Brun cashed out of Hamilton Lane about 18 months ago, after which he used some of the proceeds to buy up Philadelphia-area auto dealerships. He also was part of the Bruce Toll-led group that acquired the Philadelphia Inquirer and Daily News from McClatchy. It seemed like he was done with institutional investing.
And then his phone rang. On the other end were Bob Keith and Mark DeNino, TL Ventures managing directors who once had worked with Brun at Fidelity Bank in Philly. Their firm was in deep trouble. Its biotech team had left to form their own firm (Devon Park BioVentures), and most of their IT investors followed suit (Guggenheim Venture Partners). There had been talk about raising a $400 million for a sixth fund, but there was simply too much uncertainty and too few experienced partners. TL Ventures had joined the walking dead – managing existing investments, without much hope of making new ones.
“Bob and Mark and I had a few chats about the difficulty of raising venture capital funds in this environment, and at some point a light-bulb went on,” Brun says. “Why not apply a leveraged buyout model to a fund-of-funds that invests in venture capital?”
Brun and Keith searched for a relevant example, and learned that Nomura of Japan had used a CLO structure with buyouts as the underlying asset. Not quite apples to apples, but close. Brun went to the rating agencies with his idea, and they signed off on it – albeit not with as high a degree of leverage as Nomura had done.
The result was a new affiliate of TL Ventures, which has its own investment team and advisors like capital icon Alan Patricof, Proskauer Rose attorney Robin Painter and HBS professor Josh Lerner. It plans to raise a total of $1 billion, including investment-grade, non-recourse leverage. Up to $100 million of that will go to anchor TL Ventures’ new fund.

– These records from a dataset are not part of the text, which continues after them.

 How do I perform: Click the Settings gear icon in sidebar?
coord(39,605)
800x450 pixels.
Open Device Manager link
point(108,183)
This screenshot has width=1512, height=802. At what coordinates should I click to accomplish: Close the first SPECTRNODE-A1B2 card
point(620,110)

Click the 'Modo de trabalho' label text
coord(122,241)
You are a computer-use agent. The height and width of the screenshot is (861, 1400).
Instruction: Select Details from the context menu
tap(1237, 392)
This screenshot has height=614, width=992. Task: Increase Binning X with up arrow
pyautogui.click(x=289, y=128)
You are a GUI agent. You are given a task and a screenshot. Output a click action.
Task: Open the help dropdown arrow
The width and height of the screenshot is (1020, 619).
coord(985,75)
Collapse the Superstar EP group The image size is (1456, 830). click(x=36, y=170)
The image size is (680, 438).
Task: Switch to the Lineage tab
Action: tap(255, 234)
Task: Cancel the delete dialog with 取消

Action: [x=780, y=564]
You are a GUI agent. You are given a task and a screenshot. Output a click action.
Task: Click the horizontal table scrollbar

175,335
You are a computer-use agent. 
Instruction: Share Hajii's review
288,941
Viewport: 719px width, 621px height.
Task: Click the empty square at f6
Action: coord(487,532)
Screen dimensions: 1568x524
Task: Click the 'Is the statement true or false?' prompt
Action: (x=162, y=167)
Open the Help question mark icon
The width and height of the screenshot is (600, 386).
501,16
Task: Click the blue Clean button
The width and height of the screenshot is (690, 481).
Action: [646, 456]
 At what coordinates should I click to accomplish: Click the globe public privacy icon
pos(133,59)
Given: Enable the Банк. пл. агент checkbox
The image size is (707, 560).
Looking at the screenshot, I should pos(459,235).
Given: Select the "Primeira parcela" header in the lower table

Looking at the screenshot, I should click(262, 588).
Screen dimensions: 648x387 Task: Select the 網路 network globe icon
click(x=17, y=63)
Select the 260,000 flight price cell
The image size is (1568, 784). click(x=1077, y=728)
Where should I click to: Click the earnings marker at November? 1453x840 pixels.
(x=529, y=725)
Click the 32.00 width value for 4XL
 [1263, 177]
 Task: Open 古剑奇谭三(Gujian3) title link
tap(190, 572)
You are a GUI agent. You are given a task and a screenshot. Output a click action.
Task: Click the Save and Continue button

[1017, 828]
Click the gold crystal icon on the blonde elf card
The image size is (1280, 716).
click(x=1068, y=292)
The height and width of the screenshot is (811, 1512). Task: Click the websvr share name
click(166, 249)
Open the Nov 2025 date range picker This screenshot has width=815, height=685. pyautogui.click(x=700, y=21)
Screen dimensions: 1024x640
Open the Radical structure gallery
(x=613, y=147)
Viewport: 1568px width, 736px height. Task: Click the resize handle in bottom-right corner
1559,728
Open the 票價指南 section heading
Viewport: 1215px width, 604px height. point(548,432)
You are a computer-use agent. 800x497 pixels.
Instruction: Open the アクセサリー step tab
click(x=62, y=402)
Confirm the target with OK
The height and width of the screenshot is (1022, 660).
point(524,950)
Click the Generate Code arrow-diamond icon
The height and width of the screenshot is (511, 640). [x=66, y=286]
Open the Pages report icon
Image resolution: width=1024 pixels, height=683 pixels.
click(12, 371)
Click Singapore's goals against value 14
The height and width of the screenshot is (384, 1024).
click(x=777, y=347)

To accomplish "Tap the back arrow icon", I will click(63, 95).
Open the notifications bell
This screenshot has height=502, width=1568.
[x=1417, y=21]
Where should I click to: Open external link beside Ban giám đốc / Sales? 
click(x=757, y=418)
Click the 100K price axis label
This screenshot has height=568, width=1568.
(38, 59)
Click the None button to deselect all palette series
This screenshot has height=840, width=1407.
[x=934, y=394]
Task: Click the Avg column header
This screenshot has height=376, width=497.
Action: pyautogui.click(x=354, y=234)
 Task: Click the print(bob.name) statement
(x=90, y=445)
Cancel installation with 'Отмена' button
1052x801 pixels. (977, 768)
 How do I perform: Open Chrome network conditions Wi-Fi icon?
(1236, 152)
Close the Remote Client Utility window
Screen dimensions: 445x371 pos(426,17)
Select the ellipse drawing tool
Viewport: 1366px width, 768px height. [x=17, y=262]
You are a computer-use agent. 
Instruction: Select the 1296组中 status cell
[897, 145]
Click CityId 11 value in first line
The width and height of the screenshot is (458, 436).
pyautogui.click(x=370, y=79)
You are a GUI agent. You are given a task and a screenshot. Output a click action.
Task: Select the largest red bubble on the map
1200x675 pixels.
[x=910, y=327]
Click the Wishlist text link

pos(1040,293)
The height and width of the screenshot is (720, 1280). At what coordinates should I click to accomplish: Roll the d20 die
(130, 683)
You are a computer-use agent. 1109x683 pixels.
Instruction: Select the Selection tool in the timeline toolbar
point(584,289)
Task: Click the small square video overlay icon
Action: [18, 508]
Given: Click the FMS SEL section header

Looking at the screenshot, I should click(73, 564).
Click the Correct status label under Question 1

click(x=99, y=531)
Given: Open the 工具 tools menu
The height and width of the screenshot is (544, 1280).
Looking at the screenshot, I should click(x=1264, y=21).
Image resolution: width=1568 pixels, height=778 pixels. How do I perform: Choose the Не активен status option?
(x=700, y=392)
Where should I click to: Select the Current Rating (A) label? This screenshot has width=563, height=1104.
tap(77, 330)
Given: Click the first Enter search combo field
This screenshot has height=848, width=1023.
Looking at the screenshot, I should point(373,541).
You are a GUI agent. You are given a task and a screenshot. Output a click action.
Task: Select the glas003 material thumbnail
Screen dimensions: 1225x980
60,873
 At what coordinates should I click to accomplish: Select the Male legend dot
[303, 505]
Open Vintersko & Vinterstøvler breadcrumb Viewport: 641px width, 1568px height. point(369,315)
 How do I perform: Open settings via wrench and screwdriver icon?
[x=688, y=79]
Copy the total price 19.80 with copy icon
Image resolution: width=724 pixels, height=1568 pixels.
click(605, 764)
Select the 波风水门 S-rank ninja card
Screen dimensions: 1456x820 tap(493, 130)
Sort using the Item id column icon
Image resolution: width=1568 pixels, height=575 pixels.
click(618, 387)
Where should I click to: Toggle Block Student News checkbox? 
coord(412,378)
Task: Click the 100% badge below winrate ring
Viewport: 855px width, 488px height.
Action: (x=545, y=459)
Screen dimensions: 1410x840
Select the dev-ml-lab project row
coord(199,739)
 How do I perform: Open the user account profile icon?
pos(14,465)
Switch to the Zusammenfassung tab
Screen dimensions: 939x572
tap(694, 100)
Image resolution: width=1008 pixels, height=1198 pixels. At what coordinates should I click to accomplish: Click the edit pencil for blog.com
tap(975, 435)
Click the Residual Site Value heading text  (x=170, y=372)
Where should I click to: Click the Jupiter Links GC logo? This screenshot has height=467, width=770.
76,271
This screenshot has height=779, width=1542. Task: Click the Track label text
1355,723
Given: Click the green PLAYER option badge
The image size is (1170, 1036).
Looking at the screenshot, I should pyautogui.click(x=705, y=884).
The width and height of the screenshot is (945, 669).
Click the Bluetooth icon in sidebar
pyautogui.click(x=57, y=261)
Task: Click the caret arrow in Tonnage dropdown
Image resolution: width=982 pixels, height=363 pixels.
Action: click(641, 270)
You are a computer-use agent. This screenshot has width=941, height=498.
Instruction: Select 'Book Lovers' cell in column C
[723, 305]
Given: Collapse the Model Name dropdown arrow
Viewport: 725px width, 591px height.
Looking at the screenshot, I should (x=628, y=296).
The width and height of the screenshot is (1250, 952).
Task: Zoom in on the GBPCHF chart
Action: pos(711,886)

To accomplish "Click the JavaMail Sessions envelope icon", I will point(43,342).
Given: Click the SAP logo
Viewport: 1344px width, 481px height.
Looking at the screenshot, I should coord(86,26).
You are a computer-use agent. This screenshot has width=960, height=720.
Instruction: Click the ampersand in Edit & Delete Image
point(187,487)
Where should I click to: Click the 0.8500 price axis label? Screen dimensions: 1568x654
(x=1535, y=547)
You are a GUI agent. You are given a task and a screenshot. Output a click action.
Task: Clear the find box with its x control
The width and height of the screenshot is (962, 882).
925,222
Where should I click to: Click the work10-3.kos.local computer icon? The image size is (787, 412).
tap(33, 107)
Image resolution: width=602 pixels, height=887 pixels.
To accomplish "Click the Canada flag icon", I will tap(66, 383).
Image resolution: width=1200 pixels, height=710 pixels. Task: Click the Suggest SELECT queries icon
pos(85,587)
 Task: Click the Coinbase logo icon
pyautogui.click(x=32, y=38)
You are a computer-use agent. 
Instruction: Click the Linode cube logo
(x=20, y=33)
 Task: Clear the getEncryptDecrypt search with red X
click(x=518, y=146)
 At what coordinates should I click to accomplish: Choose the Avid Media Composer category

To be sure, this is not an easy endeavor. Brun expects a first close in early 2008, but acknowledges that it has been a tricky pitch to limited partners. “LPs usually want to check a box – ‘venture capital’ or ‘fixed income’ – so this is a bit difficult for some of them.” He also acknowledges that his effort partially looks like a bailout for a VC firm that can’t raise money on its own.
“The core TL team is still there, but this isn’t just about raising money for TL,” Brun says. “It’s about a new model and a new fund that will invest in dozens of venture capital funds. I have a lot of longstanding relationships with general partners, and hope to apply economy of scale in a new way.”
We’ll check back early next year, to see if it worked.